Bioacoustics and Machine Learning for Automated Avian Species Monitoring in Global Biodiversity Hotspots

Naomi Bates (co-PI, Future Generations University, USA,) and Sebastian Herzog (co-PI, Asociación Armonía, Bolivia).

Time-series of species presence across multiple ecosystems can be used as a biodiversity change indicator for informed decision-making in conservation efforts. Bioacoustic monitoring with machine learning (ML) analysis provides species presence/absence tools. These tools: 1) measure complex biodiversity change; for 2) scientists and conservation managers to understand behavior, diversity, and habitat preference; providing 3) a scalable and locally relevant global framework towards GEO BON’s mission of ‘improving the acquisition, coordination and delivery of biodiversity observations’.
The Songs of Adaptation project of Future Generations University maintains a monitoring network of biodiversity hotspots in Nepal, Bolivia, Uganda, and the United States. Bioacoustics and climatic data are collected across mountain transects (or other ecosystem gradients), aligned with GEO BON Essential Biodiversity Variable candidate: species distribution (SD EBV). As local temperatures, weather patterns, and ecosystems change, a gradual soundscape shift is hypothesized as species move to different elevations or ecosystems in response to changing climate conditions.

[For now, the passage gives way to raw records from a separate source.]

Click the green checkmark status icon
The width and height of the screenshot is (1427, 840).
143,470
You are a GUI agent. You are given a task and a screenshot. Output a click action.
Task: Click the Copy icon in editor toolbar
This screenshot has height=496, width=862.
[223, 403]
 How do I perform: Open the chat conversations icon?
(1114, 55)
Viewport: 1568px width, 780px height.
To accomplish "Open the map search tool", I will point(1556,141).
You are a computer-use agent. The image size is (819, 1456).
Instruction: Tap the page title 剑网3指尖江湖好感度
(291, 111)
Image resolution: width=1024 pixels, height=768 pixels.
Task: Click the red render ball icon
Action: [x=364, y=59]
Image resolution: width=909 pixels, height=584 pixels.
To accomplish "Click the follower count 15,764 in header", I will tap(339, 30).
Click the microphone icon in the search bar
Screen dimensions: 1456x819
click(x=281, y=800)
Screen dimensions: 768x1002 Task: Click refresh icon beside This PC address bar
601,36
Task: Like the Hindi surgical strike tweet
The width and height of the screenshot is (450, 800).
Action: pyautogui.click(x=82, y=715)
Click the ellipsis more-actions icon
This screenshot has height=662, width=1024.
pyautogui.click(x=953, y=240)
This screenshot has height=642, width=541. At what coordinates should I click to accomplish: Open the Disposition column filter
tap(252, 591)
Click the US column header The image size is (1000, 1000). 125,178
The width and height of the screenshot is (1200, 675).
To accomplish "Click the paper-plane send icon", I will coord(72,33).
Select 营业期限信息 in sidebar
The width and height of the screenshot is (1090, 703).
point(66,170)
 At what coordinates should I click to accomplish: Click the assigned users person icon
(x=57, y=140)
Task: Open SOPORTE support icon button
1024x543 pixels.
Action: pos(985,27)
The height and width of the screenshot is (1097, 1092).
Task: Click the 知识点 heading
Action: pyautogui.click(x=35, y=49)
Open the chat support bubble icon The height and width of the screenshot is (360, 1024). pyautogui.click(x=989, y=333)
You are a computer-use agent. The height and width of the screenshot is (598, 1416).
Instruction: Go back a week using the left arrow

Combining the big data management tools of Azure and ML, open source scalable tools will be created for the GEO BON community and beyond. The impact of the proposed work will be two-fold: open source tools and data for the GEO BON community, and specific species insights for species in biodiversity hotspots in Nepal, Bolivia, USA, and Uganda. Starting with this now proven framework for using bioacoustics as a tool for avian species population surveys and monitoring, the vision is within reach to create tools for stakeholders to track climate change impacts for locally driven decision-making and informed adaptation.